- _Quoted text_
** START **

Good question. I don't think anyone has ever asked this before... Given the variants you propose, I'd say that the 3-character ones would be more effort to type without real benefits, and `=>` would at the time (and perhaps still :-) be seen as too close to `>=`.

Could it be that there were already other languages using `->` for return types? I do know that we needed something there -- from the start I was a fan of `x: int` because it's the same as Pascal (the language I used most intensely in college), and if it had been syntactically possible I would have used 'def f(): int' for the return type as well, but the LL(1) parser in use in 1999-2000 would interpret that as a very short function body.

It's also possible that it comes from the `->` operator in C, which would be the only "ASCII art arrow" that I was familiar with at the time.

** END **

[Collected data]
** START **

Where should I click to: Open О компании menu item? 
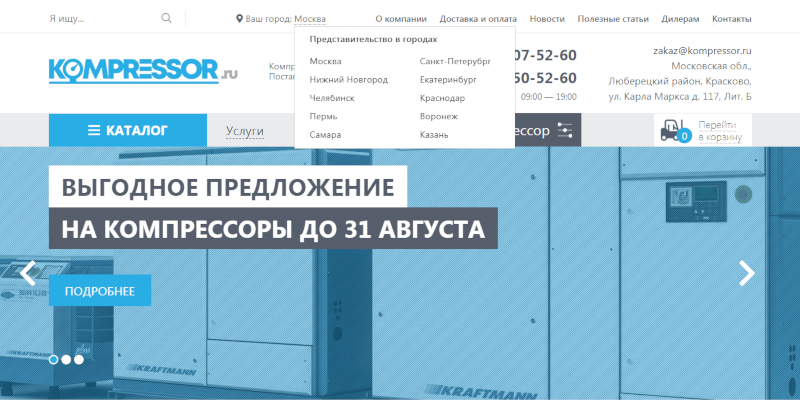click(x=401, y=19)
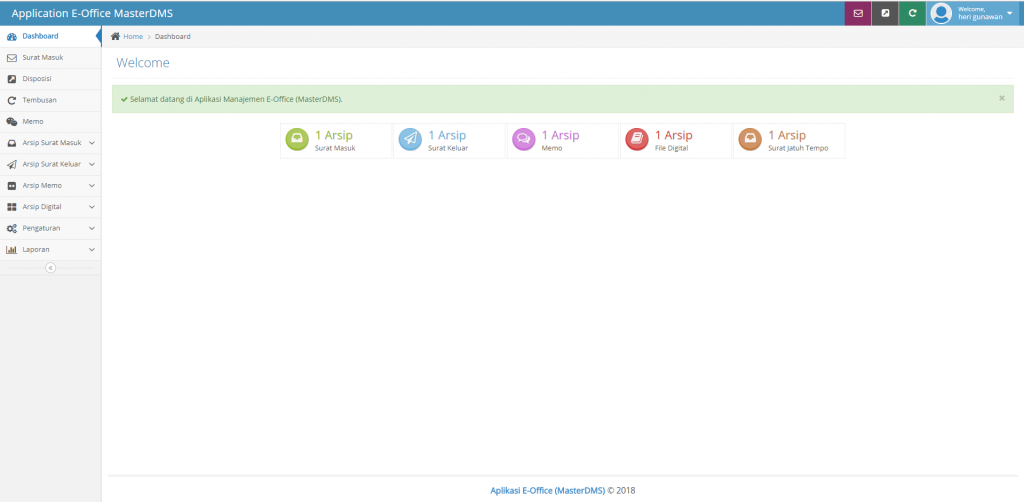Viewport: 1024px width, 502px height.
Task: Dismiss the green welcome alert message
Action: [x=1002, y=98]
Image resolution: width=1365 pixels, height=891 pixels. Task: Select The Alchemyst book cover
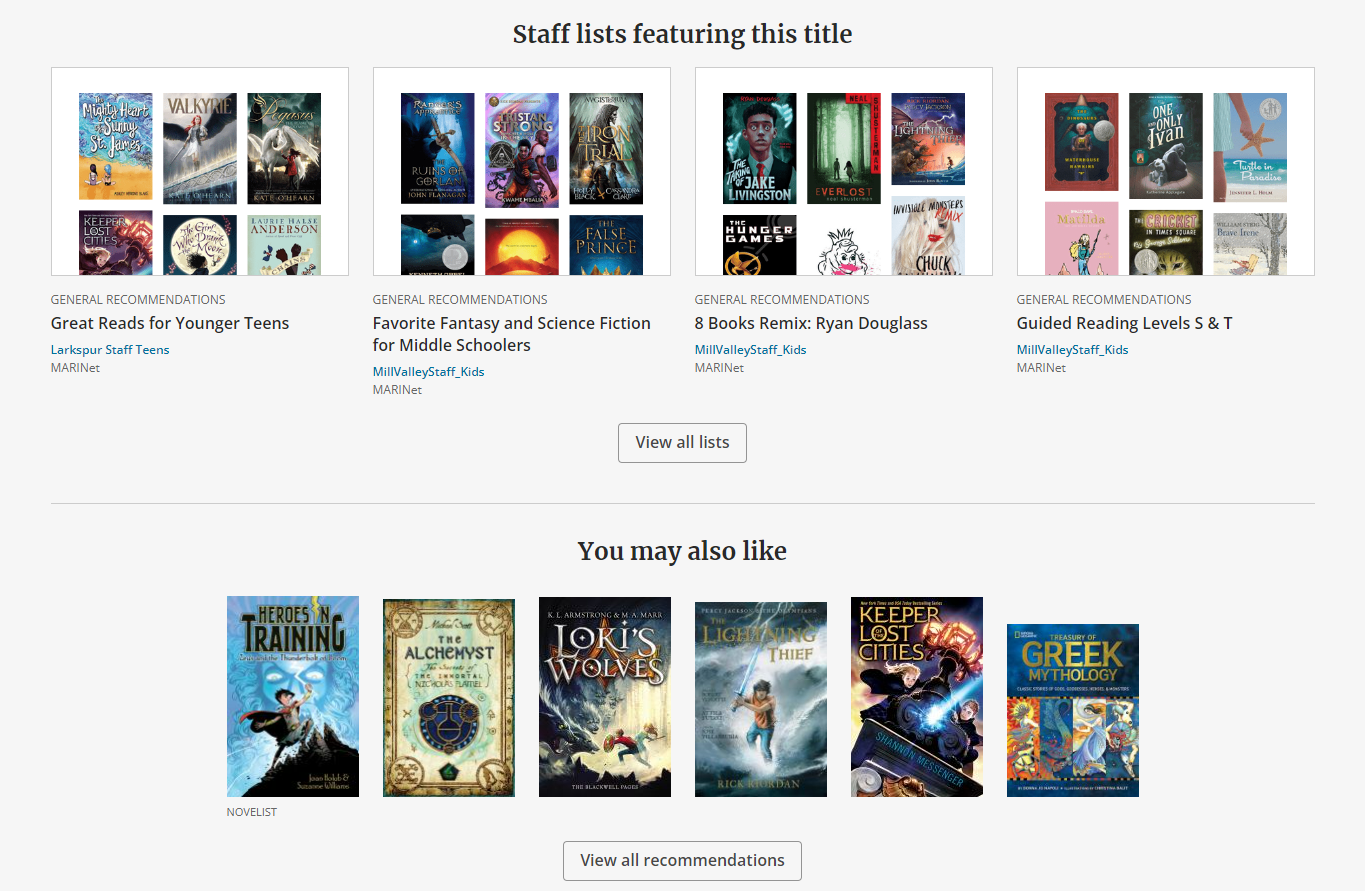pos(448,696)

** END **

- _Tasks to perform_
1. According to the text on the return-type arrow, why couldn't 'def f(): int' be used to mark a function's return type?
2. Type out the passage of the text on the return-type arrow from "Could it be" up to and including "short function body.".

- _Results by task_
1. The LL(1) parser in use in 1999-2000 would have interpreted that form as a very short function body.

2.
Could it be that there were already other languages using `->` for return types? I do know that we needed something there -- from the start I was a fan of `x: int` because it's the same as Pascal (the language I used most intensely in college), and if it had been syntactically possible I would have used 'def f(): int' for the return type as well, but the LL(1) parser in use in 1999-2000 would interpret that as a very short function body.